Military analysts explained to USA Today that years of investing in American arms would make it very difficult for the Saudis to switch over to Chinese or Russian hardware because it would not interface well with the huge amount of U.S. equipment in the Saudi inventory. This consideration would clearly be less of a factor in Saudi decision-making if the United States unilaterally cuts off Saudi arms sales, leaving Riyadh little choice but to make its purchases elsewhere.

Variety said on Tuesday that one American industry with a heavy Chinese footprint is already shunning Saudi Arabia over Khashoggi’s disappearance: Hollywood:

The industry had been cultivating a bond with Mohammed bin Salman, the 33-year-old crown prince who controls billions of dollars of sovereign oil wealth. The barons of entertainment had fully bought into the prince’s vision of a modernized Saudi Arabia, which includes spending $10 billion on film production and opening hundreds of cinemas in the Middle East’s largest economy.

But that bond has been badly damaged by Khashoggi’s Oct. 2 disappearance after entering the Saudi consulate in Istanbul. Khashoggi was living in exile in Virginia and writing harsh columns about the Saudi regime in The Washington Post. The Turkish government claimed that Khashoggi was killed and dismembered, while CNN reported Oct. 15 that Saudi Arabia was preparing to admit that he had died in an interrogation gone bad.

If true, it would be hard for the high-profile entertainment business to sustain ties to the kingdom. Also on Oct. 15, Endeavor was looking for ways to return its $400 million investment from the Saudi Public Investment Fund. (The fund is also an investor in Penske Media Corporation, the parent company of Variety.) Such a move would be fraught with legal entanglements. Speaking onstage at Mipcom in Cannes on Oct. 15, Endeavor CEO Ari Emanuel said the Khashoggi situation was “very, very concerning.”

Variety noted Crown Prince bin Salman shared China’s enthusiasm for investing in American and European entertainment media to burnish his country’s reputation abroad and boost the media industry in his own country. When he floated into Hollywood six months ago on a cloud of Saudi money, the prince was treated like … well, like a prince:

His entourage bought out the entire Four Seasons Hotel in Los Angeles and dined in Bel Air at Rupert Murdoch’s Moraga Vineyards with James Cameron, Dwayne Johnson and Bob Iger, among others. The prince met Kobe Bryant at Brian Grazer’s home and talked about Snapchat with co-founder Evan Spiegel.
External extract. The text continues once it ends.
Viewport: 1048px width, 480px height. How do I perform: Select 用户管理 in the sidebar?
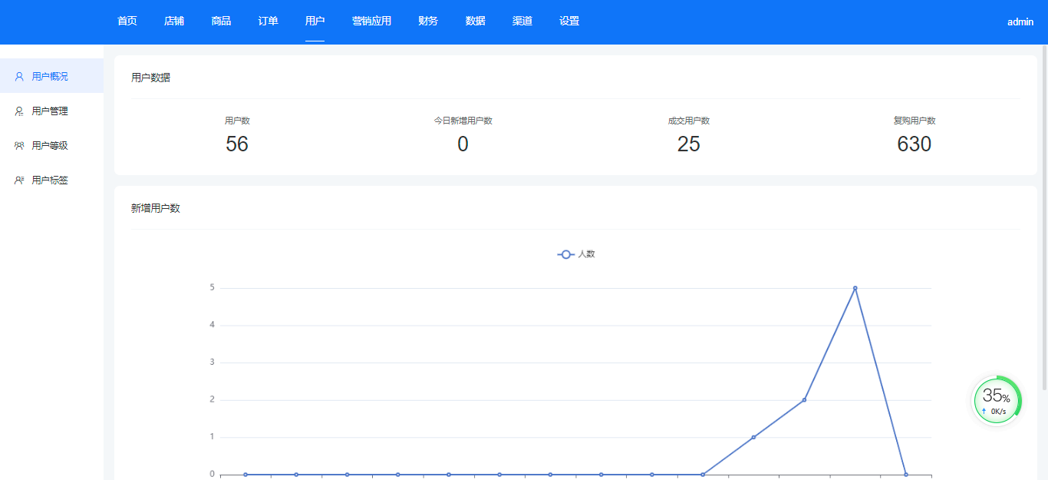coord(50,111)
Saudi Arabia’s human rights record was not on the agenda. The only dissenting voices came from the Code Pink demonstrators outside Endeavor’s offices. That aside, the mood of the visit was celebratory.

The recent liberalization of Saudi media laws created a growth opportunity for Hollywood similar to the opening of China’s enormous media market, albeit on a much smaller scale, beginning with a couple of movie theaters in Riyadh but hopefully expanding to hundreds of theaters of the next ten years. If New York and Los Angeles back away from Saudi Arabia over Khashoggi, an opening might be created for Beijing to step in.